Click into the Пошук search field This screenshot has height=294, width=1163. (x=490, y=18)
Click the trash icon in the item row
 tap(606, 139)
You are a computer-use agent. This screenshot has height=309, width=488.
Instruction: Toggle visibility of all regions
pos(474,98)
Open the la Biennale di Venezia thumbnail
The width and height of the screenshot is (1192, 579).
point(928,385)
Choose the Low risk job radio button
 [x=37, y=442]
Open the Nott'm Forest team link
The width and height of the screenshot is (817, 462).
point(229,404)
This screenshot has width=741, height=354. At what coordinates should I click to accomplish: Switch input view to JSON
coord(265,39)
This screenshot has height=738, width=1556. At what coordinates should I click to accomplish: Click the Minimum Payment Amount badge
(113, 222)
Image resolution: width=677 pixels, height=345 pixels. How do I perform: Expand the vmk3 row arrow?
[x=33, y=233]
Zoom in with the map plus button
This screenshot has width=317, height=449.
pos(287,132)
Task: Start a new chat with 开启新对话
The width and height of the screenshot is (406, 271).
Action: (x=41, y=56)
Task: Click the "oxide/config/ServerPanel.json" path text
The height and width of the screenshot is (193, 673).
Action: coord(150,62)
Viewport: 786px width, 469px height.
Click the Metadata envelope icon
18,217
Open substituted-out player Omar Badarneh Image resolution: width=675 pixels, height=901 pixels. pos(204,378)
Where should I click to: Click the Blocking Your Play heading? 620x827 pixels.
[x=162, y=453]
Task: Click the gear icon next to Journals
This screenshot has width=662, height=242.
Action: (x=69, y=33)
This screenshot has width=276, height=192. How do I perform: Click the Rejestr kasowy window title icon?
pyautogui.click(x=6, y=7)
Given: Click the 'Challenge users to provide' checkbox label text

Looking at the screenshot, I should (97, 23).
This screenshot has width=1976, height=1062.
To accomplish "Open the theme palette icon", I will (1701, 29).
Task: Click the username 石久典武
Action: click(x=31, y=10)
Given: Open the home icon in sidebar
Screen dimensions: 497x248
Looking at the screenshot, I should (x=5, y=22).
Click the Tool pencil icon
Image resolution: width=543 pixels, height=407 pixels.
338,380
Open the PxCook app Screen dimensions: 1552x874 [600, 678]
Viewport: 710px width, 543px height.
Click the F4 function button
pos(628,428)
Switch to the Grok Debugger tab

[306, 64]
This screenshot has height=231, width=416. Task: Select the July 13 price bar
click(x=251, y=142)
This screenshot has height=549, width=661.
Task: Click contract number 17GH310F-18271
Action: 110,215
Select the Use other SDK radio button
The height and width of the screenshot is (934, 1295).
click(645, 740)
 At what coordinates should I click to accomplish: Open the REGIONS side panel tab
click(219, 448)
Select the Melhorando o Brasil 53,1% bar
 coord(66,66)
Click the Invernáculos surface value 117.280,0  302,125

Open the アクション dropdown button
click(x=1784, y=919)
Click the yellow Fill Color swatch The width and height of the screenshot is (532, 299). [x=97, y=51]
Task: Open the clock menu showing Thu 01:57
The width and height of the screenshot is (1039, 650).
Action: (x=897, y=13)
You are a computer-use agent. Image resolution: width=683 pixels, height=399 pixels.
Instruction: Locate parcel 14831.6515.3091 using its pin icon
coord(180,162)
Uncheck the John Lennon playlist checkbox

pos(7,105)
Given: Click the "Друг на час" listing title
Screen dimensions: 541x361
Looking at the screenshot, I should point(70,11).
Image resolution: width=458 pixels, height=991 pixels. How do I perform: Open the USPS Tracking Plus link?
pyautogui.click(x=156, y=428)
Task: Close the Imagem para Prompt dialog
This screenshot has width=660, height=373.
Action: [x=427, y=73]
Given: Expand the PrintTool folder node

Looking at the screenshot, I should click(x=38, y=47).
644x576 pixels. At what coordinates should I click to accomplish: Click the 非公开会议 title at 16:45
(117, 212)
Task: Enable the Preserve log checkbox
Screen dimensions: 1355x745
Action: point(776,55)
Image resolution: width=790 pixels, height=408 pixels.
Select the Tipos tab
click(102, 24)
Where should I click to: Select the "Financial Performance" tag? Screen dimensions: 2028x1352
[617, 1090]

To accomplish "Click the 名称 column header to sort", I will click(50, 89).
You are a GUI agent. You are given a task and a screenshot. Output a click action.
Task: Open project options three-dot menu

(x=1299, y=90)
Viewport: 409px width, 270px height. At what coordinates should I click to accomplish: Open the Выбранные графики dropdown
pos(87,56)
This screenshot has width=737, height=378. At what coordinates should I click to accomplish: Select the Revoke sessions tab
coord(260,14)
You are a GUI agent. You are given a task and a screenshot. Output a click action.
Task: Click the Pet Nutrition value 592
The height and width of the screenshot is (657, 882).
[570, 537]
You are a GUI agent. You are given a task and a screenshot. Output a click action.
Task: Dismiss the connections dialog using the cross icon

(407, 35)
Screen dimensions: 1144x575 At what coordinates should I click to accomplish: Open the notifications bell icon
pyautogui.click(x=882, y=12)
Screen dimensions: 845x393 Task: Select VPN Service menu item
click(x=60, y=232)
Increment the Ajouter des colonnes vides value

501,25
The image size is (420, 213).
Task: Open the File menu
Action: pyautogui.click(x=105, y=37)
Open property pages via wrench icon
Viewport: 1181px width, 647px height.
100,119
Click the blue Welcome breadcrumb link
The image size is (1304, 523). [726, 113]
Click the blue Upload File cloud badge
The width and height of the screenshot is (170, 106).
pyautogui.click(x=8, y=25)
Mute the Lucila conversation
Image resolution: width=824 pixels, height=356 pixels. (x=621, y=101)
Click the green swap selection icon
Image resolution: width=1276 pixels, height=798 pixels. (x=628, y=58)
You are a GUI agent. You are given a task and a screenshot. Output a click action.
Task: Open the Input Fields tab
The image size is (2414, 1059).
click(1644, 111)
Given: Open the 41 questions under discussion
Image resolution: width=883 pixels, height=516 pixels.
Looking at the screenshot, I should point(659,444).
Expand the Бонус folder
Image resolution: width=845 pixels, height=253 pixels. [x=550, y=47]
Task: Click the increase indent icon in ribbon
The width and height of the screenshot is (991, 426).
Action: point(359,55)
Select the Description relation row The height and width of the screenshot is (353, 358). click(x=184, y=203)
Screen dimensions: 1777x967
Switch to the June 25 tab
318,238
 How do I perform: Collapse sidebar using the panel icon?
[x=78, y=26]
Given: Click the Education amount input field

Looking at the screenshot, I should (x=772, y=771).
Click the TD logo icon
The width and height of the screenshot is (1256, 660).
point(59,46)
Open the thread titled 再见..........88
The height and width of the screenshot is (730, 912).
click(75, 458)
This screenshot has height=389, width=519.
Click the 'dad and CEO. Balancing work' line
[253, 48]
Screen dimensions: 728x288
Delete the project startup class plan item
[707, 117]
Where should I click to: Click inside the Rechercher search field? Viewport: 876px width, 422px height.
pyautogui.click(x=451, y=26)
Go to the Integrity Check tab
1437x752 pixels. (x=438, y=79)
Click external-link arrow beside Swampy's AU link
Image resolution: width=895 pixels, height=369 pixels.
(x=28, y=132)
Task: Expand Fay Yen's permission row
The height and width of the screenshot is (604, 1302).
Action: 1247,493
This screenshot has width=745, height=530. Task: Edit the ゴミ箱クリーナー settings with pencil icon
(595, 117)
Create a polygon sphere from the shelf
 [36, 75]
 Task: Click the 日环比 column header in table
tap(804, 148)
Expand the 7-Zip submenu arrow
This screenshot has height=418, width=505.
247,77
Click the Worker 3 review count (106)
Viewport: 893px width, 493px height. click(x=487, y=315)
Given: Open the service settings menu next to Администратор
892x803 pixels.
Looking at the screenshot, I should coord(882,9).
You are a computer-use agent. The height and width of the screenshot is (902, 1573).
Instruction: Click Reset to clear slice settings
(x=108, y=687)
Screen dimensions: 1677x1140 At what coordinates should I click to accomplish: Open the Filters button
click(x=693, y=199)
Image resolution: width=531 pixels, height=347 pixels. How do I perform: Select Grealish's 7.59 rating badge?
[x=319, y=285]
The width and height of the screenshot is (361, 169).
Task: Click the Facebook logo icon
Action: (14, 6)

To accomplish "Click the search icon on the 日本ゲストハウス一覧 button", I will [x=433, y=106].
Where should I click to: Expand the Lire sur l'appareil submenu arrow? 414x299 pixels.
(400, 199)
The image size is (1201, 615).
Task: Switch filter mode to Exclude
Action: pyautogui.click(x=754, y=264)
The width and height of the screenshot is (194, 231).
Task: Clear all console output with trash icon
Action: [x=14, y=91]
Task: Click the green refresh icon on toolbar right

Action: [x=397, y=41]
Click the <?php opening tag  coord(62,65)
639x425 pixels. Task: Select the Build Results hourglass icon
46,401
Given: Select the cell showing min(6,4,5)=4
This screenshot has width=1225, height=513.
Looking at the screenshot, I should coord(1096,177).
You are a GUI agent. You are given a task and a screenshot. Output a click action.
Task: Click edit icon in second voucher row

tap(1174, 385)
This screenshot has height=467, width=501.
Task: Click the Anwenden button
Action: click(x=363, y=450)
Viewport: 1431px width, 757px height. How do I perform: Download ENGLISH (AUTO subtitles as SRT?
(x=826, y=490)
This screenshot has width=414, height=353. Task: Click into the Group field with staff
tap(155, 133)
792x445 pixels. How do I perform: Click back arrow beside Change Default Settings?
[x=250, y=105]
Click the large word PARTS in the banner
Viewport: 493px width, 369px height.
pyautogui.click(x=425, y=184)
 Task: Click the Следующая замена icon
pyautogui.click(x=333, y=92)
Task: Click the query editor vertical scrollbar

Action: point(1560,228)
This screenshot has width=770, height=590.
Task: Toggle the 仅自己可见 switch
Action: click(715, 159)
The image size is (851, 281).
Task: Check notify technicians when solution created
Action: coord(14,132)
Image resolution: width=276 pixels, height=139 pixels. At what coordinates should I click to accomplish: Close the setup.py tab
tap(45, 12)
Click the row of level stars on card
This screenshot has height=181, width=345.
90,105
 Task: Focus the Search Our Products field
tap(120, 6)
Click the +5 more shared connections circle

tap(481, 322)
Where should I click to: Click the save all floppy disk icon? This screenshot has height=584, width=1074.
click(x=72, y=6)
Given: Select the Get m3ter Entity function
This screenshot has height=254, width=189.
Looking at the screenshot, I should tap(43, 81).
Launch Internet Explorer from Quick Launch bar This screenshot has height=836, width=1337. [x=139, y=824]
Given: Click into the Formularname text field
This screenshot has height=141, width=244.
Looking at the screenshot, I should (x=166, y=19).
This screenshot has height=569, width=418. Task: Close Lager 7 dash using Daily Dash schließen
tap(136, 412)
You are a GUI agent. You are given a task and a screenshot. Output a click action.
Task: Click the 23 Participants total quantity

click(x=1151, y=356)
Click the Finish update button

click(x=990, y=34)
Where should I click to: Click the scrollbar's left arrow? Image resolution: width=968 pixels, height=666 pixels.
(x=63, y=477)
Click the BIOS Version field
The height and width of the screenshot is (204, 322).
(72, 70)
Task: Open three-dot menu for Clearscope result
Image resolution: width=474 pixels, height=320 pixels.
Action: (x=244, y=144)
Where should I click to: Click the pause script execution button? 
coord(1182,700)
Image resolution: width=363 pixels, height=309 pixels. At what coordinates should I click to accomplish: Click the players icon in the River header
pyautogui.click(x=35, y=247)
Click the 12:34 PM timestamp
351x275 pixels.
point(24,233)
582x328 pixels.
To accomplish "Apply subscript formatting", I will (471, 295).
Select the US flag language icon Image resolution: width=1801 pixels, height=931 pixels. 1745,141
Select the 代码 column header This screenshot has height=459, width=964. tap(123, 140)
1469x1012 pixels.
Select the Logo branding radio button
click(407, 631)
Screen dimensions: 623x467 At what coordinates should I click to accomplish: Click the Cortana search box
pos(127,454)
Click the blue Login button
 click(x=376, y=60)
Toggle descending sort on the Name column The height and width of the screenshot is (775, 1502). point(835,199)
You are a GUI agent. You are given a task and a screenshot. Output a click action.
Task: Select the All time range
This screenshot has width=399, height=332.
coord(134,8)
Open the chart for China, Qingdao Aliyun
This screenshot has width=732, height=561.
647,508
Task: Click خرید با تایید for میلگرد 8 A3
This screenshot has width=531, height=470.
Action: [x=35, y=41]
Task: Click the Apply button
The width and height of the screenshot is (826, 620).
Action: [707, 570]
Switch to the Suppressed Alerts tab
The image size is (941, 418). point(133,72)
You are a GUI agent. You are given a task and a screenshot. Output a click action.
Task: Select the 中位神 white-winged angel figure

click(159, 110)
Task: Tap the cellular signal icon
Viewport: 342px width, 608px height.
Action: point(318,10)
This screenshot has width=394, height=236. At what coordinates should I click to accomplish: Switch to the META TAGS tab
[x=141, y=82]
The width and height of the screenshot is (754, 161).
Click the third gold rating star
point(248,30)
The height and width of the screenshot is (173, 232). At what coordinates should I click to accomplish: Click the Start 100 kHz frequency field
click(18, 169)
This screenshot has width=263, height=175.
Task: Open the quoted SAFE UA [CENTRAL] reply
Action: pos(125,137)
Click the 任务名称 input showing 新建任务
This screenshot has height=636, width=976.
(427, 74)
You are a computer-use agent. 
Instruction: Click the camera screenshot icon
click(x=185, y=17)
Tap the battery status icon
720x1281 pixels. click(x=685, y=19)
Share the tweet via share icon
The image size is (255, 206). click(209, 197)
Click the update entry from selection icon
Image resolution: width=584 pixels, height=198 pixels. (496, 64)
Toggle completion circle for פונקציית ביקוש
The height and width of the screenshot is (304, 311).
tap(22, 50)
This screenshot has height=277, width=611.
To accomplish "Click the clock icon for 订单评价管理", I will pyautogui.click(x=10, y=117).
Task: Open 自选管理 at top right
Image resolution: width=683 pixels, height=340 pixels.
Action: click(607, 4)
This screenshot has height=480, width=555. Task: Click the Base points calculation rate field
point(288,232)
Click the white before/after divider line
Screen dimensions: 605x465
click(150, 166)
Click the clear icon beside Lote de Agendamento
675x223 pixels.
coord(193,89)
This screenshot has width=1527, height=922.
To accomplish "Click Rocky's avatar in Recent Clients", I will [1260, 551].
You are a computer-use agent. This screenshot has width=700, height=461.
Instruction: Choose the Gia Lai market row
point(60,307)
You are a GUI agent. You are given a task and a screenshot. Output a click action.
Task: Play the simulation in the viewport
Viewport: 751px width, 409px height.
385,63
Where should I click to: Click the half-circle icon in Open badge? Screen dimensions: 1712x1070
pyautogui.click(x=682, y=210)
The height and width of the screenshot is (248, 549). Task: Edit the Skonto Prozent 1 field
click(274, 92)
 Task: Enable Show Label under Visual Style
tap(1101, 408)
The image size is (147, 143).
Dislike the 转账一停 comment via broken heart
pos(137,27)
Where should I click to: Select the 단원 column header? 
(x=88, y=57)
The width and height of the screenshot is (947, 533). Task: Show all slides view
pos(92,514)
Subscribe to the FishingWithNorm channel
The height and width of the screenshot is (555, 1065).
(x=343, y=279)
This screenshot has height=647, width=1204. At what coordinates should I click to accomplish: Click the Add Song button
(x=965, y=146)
=-=-=
Print the entries above exactly, from the line containing "Given: Select the Get m3ter Entity function" through the line containing "tap(136, 412)", with both of those lines included.

- _Complete answer_
Given: Select the Get m3ter Entity function
This screenshot has height=254, width=189.
Looking at the screenshot, I should tap(43, 81).
Launch Internet Explorer from Quick Launch bar This screenshot has height=836, width=1337. [x=139, y=824]
Given: Click into the Formularname text field
This screenshot has height=141, width=244.
Looking at the screenshot, I should (x=166, y=19).
This screenshot has height=569, width=418. Task: Close Lager 7 dash using Daily Dash schließen
tap(136, 412)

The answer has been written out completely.